I am surprised that people are saying the 3DS is a failure, it is doomed, etc. According to the information I can get my hands on, which may or may not be accurate, the 3DS has sold nearly 5 million units in about 6 months – the same amount the Nintendo DS sold in its’ first 6 months of release.
One of the big differences between the 3DS and DS launches is the launch date. The 3DS launched in February/ March, while the DS launched in November/December. The DS was able to take advantage of the Christmas holiday sales, a time when more people typically purchase items for gifts and such. Therefore, it seems impressive to me that the 3DS has sold an equal number of units considering it had no holiday to take advantage of. I admit that I am not an expert on Japanese holidays, so there may be a big Christmas-like event in February/March which helped sales of the 3DS in Japan. Even so, sales of the 3DS being equal to that of the DS within the same timeframe seems like a positive start for the platform, especially considering the hefty price tag of $250.

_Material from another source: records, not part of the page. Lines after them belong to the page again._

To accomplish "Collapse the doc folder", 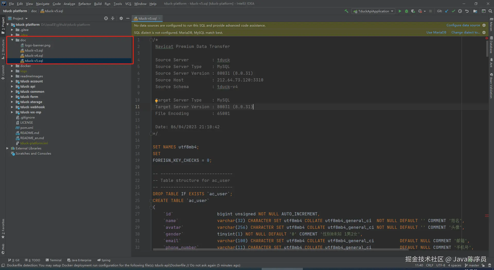I will (x=12, y=40).
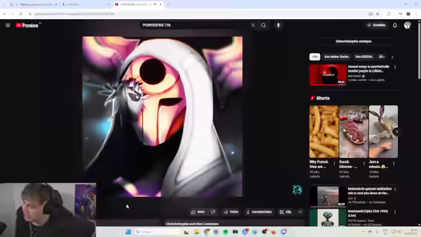This screenshot has width=421, height=237.
Task: Show next Shorts with the arrow button
Action: pos(397,132)
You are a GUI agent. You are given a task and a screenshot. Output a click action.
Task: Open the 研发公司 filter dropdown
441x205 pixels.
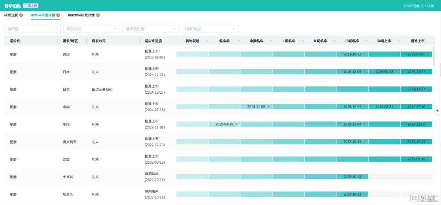click(x=91, y=29)
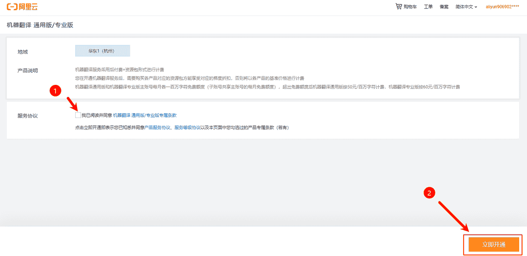Image resolution: width=527 pixels, height=256 pixels.
Task: Click the 产品说明 row label
Action: (28, 70)
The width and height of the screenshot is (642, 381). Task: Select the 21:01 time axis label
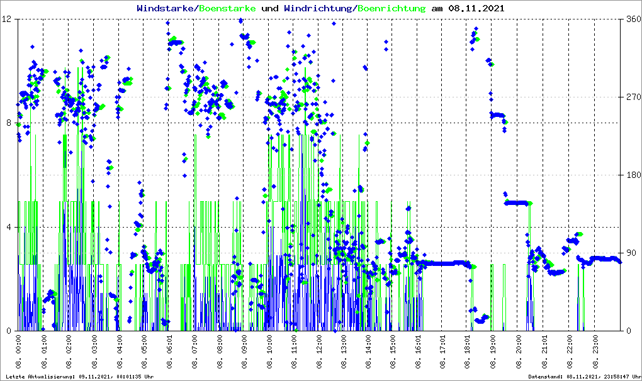(x=544, y=352)
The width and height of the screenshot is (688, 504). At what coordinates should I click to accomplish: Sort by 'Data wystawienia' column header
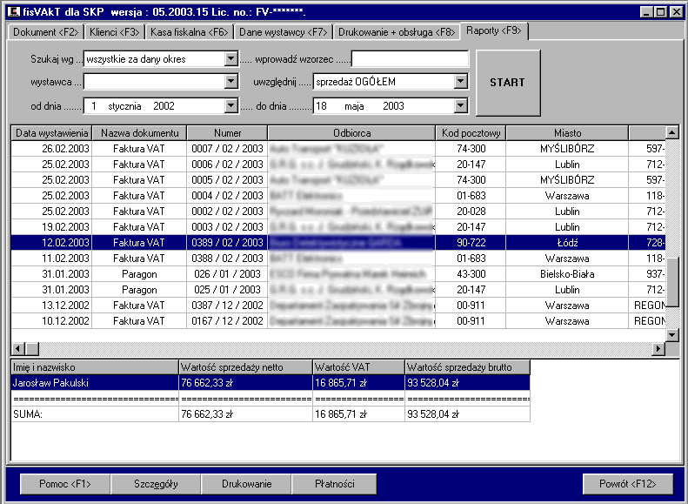point(51,133)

Now, fair enough, sales of the 3DS dropped dramatically after the initial launch, and this seems obviously tied to the fact that there are a serious lack of decent games to purchase – a big mistake. But, as an owner of a 3DS, I am happy to see that successful brands like Super Mario 3D Land, Mario Kart 7, Cave Story 3D, Shinobi, and Bit. Trip Saga are being released in 2011. These well-known titles should give a lot of people a reason to buy the 3DS for Christmas, or before. And, we can’t forget the enhanced ports Zelda 64 and Star Fox 64 to whet the appetite.
The future looks bright. So, what really disappoints me about all of this is how publishers are reacting to the situation. Before the price drop and news of Nintendo’s financial situation were released, publishers were already playing the wait-and-see game. They wanted to see how the 3DS performed at Christmas. Sure, games were being developed, but at a cautious level. We were fortunate enough to already be working with Majesco on Face Racers: Photo Finish, which was originally destined to be a DS title that took advantage of the DSi camera, but switched to become a 3DS title shortly after the new handheld was announced. We were also fortunate enough to sign on with Ignition to develop Planet Crashers 3D for the 3DS prior to the dramatic news of the price cut et al. And, we’re publishing Mutant Mudds on Nintendo eShop ourselves!
It has always been difficult to find funding for original third-party games on handheld devices. Even though there have been some truly amazing original third-party games released on handheld platforms in the past. I expect it was not easy for the creators to convince their publishers to fund them to market. We managed to release four original titles on the DS, and I am confident we’ll develop many original games for the 3DS in the future. But, right now the outlook of publishers for original content on the 3DS is not good in the short-term.
Publishers say that they are waiting to see the sales of the 3DS over Christmas before committing to any new titles. But… why? Sales so far are pretty darn good. Sales of the aforementioned titles are sure to increase sales of the hardware. So, right now seems like a perfect time to start the development of a title so it can be released next year, when the number of 3DS owners has doubled from today. Unfortunately, it seems as though publishers do not have long-term vision. Short-term is their world, and this is probably largely due to being public-companies and such, but that’s a different story. The reality is that the majority of third-party publishers (I say majority, because there are still some great publishers out there that “get it”, and are in the business for the right reasons) are waiting on Nintendo to release their awesome first-party games to increase sales of the platform before third-party publishers will step up and release their own. Unfortunately, history tells us that publishers will more-than-likely opt for licensed titles over original titles in 2012 and beyond. It is a safer bet, and there are always plenty of licenses out there to take advantage of. And, when I say take advantage of, you know what I mean!
So, there you go. Take what you will from my polite rant. Personally, I think it is a foregone conclusion that the 3DS will be successful. The writing is on the wall. The success of the 3DS is reliant on the games released for it. And, as usual, (most) third-party publishers will rely on Nintendo’s great first-party games to fuel hardware sales and let the same ol’ story play out. You can also bet they’ll complain about Nintendo dominating the market and it not being “fair” for third-party publisher to “compete”. Give me a break. Third-party publishers, this is your chance to shine. Shine get!